## Your assignment
Each line below from the one containing "Task: Choose Temporary" through the one containing "The height and width of the screenshot is (509, 814)." is to be given again exactly, and no line outside that span.

Records from a data source
== == ==

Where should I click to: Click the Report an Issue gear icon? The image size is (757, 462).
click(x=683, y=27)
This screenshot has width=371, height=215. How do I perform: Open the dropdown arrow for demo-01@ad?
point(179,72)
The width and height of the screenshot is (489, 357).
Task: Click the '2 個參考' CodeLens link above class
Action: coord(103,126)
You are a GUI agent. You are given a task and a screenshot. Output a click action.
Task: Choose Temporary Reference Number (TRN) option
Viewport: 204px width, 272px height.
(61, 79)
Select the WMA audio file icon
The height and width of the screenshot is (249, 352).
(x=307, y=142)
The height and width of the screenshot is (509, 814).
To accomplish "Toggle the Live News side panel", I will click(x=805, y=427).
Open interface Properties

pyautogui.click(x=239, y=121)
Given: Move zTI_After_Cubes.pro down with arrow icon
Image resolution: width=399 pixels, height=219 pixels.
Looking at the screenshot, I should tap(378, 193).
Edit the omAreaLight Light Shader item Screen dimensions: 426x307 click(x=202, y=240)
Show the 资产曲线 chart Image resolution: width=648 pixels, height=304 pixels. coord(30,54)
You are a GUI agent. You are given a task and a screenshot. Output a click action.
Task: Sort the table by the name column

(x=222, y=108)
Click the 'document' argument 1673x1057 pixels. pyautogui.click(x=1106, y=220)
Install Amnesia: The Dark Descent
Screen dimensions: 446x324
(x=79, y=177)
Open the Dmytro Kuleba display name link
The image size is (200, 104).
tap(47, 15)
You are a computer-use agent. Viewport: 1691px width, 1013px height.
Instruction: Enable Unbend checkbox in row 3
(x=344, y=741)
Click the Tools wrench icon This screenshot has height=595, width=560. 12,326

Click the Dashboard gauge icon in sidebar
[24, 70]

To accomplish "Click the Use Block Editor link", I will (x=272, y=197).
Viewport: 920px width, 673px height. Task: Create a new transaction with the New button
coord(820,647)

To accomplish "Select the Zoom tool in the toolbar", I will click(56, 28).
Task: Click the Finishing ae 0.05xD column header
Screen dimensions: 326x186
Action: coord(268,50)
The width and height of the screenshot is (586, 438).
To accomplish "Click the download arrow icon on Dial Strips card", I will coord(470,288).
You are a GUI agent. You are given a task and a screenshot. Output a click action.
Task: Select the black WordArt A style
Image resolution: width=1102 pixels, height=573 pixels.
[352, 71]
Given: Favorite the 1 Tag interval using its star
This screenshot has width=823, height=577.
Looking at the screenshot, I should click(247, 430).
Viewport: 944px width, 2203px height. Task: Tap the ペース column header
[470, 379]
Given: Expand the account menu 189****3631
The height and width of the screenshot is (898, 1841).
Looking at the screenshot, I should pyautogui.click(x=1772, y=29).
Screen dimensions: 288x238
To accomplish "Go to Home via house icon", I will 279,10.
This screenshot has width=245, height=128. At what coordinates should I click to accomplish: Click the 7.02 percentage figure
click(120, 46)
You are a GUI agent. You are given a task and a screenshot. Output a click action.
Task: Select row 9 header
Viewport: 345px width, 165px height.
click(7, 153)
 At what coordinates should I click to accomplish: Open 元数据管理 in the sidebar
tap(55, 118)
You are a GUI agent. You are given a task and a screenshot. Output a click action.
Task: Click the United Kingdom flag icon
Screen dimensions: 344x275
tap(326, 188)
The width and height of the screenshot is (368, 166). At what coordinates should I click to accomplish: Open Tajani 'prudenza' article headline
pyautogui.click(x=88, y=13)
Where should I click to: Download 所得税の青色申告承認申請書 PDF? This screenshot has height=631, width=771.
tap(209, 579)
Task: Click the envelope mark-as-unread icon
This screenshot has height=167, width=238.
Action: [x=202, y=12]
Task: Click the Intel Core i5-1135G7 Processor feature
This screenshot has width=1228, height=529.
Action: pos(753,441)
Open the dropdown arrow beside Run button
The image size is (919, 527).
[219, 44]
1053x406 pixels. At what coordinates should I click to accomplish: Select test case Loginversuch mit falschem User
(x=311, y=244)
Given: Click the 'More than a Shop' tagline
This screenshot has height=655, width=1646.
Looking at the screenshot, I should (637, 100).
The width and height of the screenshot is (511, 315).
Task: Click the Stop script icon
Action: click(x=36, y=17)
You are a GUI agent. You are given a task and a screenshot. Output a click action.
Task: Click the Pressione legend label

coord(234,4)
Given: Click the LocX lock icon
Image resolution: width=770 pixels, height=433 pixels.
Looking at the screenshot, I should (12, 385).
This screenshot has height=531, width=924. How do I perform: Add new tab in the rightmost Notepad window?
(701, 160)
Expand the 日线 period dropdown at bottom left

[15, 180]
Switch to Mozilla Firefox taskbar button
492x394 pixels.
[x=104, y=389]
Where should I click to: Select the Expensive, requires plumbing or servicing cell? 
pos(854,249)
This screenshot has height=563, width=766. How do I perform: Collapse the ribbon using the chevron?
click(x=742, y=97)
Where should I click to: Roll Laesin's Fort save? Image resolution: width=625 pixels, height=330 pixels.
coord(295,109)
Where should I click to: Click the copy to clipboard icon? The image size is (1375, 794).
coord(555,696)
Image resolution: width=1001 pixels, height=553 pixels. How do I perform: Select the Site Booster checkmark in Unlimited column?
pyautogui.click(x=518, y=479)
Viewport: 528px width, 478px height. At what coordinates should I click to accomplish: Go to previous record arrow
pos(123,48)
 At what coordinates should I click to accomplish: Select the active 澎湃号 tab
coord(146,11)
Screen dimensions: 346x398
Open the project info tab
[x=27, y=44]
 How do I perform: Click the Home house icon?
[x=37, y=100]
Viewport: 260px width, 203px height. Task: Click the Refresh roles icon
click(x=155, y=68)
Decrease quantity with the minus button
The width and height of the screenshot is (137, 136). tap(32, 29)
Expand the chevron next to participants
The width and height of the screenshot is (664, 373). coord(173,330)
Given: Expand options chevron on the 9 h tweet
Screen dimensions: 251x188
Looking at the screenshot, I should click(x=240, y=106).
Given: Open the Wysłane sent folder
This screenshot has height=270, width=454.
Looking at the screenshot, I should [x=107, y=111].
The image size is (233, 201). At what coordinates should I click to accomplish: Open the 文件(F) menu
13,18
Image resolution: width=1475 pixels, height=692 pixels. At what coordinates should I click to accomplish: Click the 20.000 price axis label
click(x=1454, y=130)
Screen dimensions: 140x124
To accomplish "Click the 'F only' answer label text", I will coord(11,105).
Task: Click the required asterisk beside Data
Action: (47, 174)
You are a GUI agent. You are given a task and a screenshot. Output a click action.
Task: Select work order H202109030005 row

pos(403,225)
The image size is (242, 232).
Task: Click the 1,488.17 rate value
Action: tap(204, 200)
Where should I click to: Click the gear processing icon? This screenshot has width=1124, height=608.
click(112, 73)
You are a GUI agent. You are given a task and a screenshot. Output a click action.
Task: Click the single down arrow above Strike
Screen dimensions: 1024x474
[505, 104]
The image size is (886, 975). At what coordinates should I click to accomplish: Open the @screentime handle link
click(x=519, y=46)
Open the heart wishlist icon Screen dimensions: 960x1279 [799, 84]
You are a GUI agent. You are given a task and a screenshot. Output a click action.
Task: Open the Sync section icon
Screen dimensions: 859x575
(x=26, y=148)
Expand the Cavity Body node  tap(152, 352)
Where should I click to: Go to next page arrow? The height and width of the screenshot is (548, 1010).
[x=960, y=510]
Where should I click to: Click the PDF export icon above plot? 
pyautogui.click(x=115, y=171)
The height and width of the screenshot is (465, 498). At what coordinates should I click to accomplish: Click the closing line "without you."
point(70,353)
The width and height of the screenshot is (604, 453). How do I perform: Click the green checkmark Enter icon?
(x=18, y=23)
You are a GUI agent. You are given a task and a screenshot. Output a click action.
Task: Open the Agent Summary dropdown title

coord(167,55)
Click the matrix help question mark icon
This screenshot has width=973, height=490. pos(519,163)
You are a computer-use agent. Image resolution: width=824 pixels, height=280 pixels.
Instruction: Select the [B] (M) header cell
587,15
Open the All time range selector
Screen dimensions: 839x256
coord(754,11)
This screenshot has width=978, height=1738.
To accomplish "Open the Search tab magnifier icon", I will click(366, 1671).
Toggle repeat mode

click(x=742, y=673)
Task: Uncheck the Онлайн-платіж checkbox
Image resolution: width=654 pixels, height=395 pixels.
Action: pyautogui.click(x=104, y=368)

== == ==

## Solution to this exercise
Task: Choose Temporary Reference Number (TRN) option
Viewport: 204px width, 272px height.
(61, 79)
Select the WMA audio file icon
The height and width of the screenshot is (249, 352).
(x=307, y=142)
The height and width of the screenshot is (509, 814).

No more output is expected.